Exercise requirements –
#1 From the page on Green Party of Canada leadership elections, give again the part that opens with the words containing "Ballots are always" and closes with "convention in person.", but switch "convention" to "meeting".
#2 According to the page on Green Party of Canada leadership elections, what does the party vote on with ballots? List each one.

Source document –
****

= Green Party of Canada leadership elections =

Green Party of Canada leadership elections, more commonly known as leadership conventions, are the process by which the Green Party of Canada elects its leader.

Ballots are always mailed out in advance to all Green Party of Canada "members in good standing" - allowing the option of voting by mail to all party members who do not wish to attend the convention in person.

The party uses an instant-runoff voting (IRV) ballot system for the election of its leader and councillors and a standard yes-or-no ballot for voting on constitutional amendments.

==Leadership conventions==

===2000===
- 2000 Ottawa (University of Ottawa), Joan Russow re-elected (resigned in January 2001, Chris Bradshaw elected by national council meeting in February 2001 as interim leader).

****

Entries shown –
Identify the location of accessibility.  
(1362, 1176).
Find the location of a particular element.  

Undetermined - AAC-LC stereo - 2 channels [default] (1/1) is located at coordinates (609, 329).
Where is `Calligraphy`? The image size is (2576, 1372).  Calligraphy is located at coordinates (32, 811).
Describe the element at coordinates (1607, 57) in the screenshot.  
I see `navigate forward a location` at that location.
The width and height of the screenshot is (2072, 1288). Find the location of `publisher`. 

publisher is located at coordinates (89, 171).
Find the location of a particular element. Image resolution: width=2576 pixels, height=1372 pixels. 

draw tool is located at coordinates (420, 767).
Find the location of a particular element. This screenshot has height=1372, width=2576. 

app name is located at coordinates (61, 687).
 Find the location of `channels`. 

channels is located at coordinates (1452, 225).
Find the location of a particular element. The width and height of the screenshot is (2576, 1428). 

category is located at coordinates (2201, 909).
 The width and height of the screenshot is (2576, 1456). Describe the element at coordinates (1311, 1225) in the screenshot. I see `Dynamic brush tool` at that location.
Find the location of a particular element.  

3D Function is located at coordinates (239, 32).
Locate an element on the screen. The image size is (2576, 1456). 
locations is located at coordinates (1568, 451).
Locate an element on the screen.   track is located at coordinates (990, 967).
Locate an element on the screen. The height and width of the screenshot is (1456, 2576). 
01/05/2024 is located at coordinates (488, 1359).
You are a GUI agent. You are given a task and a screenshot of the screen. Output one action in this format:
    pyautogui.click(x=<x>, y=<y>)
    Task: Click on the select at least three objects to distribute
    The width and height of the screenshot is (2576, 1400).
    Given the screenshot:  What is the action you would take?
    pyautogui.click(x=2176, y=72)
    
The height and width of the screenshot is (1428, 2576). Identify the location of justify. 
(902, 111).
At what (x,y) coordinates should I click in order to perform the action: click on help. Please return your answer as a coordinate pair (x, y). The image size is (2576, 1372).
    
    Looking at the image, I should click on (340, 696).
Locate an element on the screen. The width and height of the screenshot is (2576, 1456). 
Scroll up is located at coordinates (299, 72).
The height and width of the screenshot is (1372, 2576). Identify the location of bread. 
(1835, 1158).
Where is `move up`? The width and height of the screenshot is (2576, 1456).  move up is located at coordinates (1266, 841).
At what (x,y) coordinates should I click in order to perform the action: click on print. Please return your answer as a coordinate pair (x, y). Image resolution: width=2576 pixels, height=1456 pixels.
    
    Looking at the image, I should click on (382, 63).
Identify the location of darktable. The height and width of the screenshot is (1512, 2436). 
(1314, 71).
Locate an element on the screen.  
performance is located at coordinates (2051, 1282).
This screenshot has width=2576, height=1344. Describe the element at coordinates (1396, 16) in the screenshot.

****

Task-by-task answers –
#1
Ballots are always mailed out in advance to all Green Party of Canada "members in good standing" - allowing the option of voting by mail to all party members who do not wish to attend the meeting in person.

#2
- Its leader
- Its councillors
- Constitutional amendments